### Work to be completed
Copy each of the records below word for word.

### Provided material

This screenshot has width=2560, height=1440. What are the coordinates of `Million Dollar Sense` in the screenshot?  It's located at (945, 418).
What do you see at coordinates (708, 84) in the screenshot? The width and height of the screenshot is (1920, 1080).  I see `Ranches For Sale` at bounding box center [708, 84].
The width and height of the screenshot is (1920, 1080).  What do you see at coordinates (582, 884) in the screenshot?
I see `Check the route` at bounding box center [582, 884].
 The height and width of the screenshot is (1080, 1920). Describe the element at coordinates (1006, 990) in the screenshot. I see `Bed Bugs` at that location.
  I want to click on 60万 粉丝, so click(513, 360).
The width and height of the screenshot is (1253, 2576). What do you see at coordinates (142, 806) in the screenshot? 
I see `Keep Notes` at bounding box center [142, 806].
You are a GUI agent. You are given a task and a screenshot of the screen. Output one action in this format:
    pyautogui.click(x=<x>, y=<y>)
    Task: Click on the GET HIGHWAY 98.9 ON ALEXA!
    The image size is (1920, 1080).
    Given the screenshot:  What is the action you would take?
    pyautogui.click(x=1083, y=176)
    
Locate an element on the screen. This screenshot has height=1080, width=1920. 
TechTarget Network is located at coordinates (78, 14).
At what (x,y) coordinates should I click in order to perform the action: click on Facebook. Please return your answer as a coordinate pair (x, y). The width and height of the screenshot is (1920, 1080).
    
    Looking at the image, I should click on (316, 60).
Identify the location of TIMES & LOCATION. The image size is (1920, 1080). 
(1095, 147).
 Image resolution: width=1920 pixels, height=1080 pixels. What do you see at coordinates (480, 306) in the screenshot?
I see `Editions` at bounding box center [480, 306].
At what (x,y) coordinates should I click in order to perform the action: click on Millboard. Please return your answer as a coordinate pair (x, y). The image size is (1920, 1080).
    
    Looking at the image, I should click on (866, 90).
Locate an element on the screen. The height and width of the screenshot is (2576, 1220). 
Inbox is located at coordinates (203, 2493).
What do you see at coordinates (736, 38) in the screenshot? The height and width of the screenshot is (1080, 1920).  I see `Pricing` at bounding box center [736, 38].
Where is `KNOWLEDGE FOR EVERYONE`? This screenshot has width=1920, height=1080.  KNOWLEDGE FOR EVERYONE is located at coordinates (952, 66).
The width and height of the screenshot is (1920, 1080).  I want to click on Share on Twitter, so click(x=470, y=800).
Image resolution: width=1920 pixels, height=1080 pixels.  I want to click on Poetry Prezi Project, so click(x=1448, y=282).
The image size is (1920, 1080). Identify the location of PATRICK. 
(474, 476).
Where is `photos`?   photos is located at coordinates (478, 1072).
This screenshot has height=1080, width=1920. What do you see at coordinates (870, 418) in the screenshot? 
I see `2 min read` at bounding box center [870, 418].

### Solution to the exercise
This screenshot has width=2560, height=1440. What are the coordinates of `Million Dollar Sense` in the screenshot?  It's located at (945, 418).
What do you see at coordinates (708, 84) in the screenshot? The width and height of the screenshot is (1920, 1080).  I see `Ranches For Sale` at bounding box center [708, 84].
The width and height of the screenshot is (1920, 1080).  What do you see at coordinates (582, 884) in the screenshot?
I see `Check the route` at bounding box center [582, 884].
 The height and width of the screenshot is (1080, 1920). Describe the element at coordinates (1006, 990) in the screenshot. I see `Bed Bugs` at that location.
  I want to click on 60万 粉丝, so click(513, 360).
The width and height of the screenshot is (1253, 2576). What do you see at coordinates (142, 806) in the screenshot? 
I see `Keep Notes` at bounding box center [142, 806].
You are a GUI agent. You are given a task and a screenshot of the screen. Output one action in this format:
    pyautogui.click(x=<x>, y=<y>)
    Task: Click on the GET HIGHWAY 98.9 ON ALEXA!
    The image size is (1920, 1080).
    Given the screenshot:  What is the action you would take?
    pyautogui.click(x=1083, y=176)
    
Locate an element on the screen. This screenshot has height=1080, width=1920. 
TechTarget Network is located at coordinates (78, 14).
At what (x,y) coordinates should I click in order to perform the action: click on Facebook. Please return your answer as a coordinate pair (x, y). The width and height of the screenshot is (1920, 1080).
    
    Looking at the image, I should click on (316, 60).
Identify the location of TIMES & LOCATION. The image size is (1920, 1080). 
(1095, 147).
 Image resolution: width=1920 pixels, height=1080 pixels. What do you see at coordinates (480, 306) in the screenshot?
I see `Editions` at bounding box center [480, 306].
At what (x,y) coordinates should I click in order to perform the action: click on Millboard. Please return your answer as a coordinate pair (x, y). The image size is (1920, 1080).
    
    Looking at the image, I should click on (866, 90).
Locate an element on the screen. The height and width of the screenshot is (2576, 1220). 
Inbox is located at coordinates (203, 2493).
What do you see at coordinates (736, 38) in the screenshot? The height and width of the screenshot is (1080, 1920).  I see `Pricing` at bounding box center [736, 38].
Where is `KNOWLEDGE FOR EVERYONE`? This screenshot has width=1920, height=1080.  KNOWLEDGE FOR EVERYONE is located at coordinates (952, 66).
The width and height of the screenshot is (1920, 1080).  I want to click on Share on Twitter, so click(x=470, y=800).
Image resolution: width=1920 pixels, height=1080 pixels.  I want to click on Poetry Prezi Project, so click(x=1448, y=282).
The image size is (1920, 1080). Identify the location of PATRICK. 
(474, 476).
Where is `photos`?   photos is located at coordinates (478, 1072).
This screenshot has height=1080, width=1920. What do you see at coordinates (870, 418) in the screenshot? 
I see `2 min read` at bounding box center [870, 418].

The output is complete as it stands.